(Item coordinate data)

..........

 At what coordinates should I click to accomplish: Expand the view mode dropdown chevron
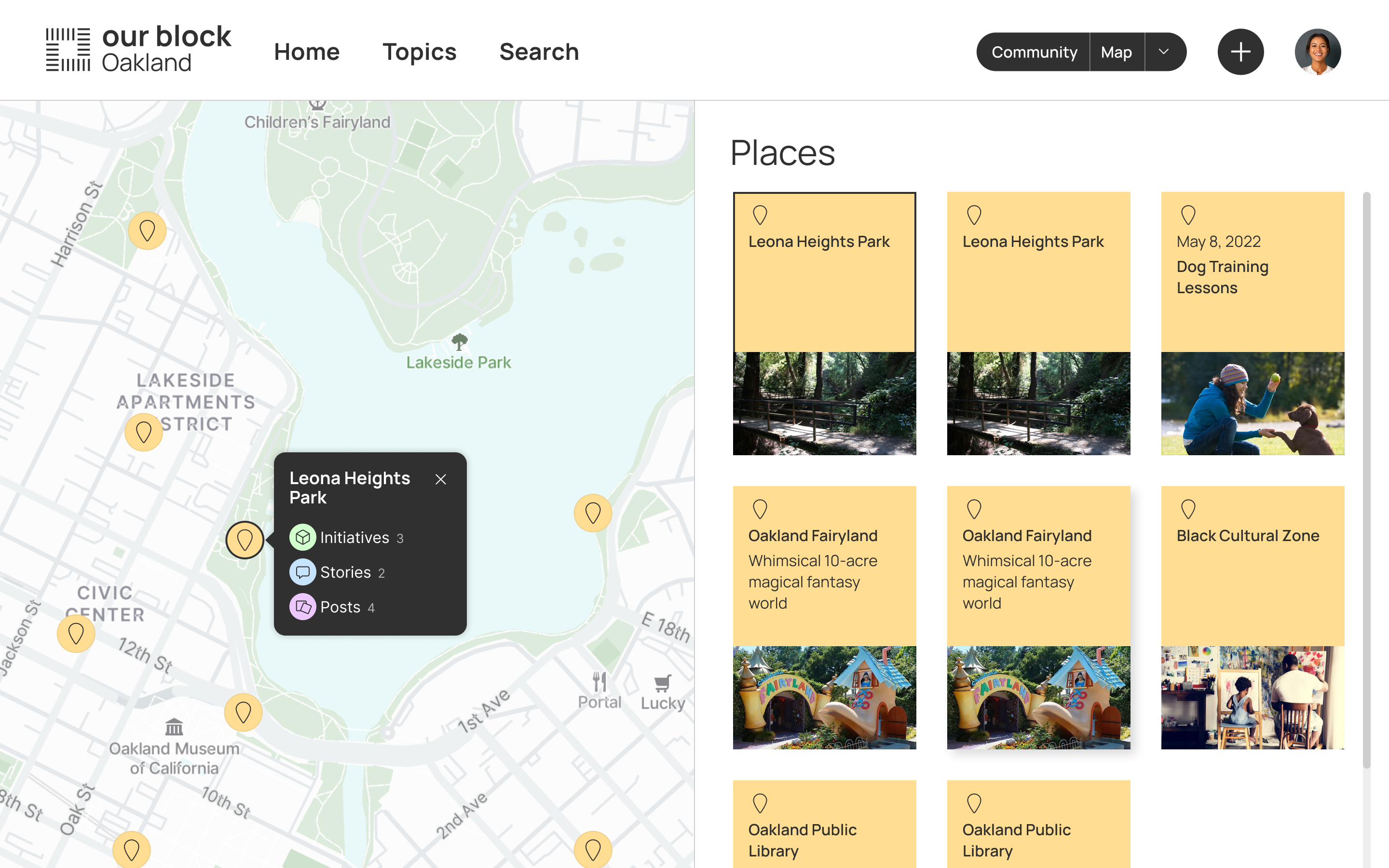pyautogui.click(x=1163, y=52)
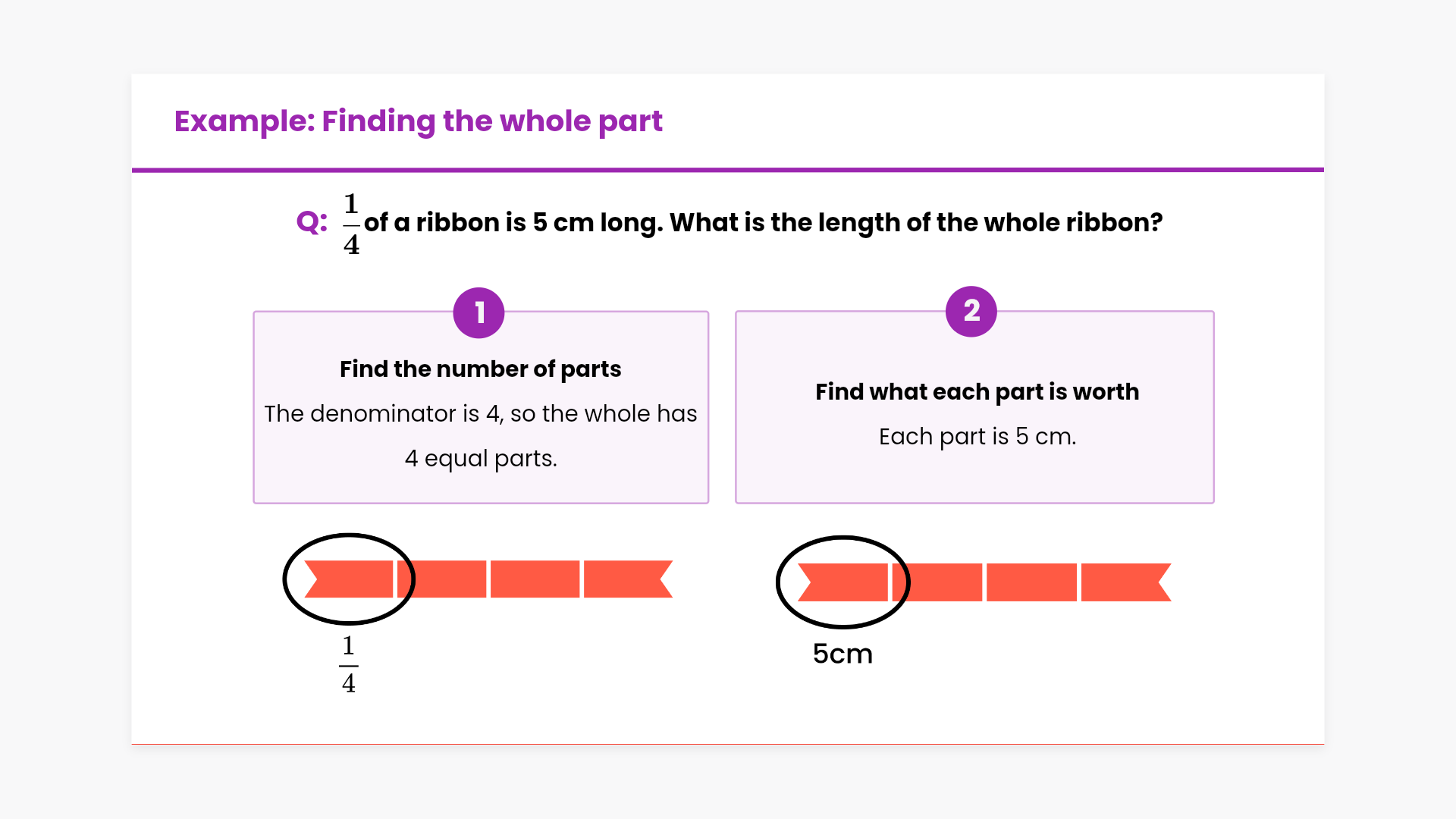Image resolution: width=1456 pixels, height=819 pixels.
Task: Click the slide title "Example: Finding the whole part"
Action: [418, 121]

..........

#### Instructions for the task
Copy the listing above line for line, leaving out the pictures.

#### Exercise response
 At what coordinates should I click to accomplish: Expand the view mode dropdown chevron
pyautogui.click(x=1163, y=52)
Image resolution: width=1456 pixels, height=819 pixels.
Task: Click the slide title "Example: Finding the whole part"
Action: [418, 121]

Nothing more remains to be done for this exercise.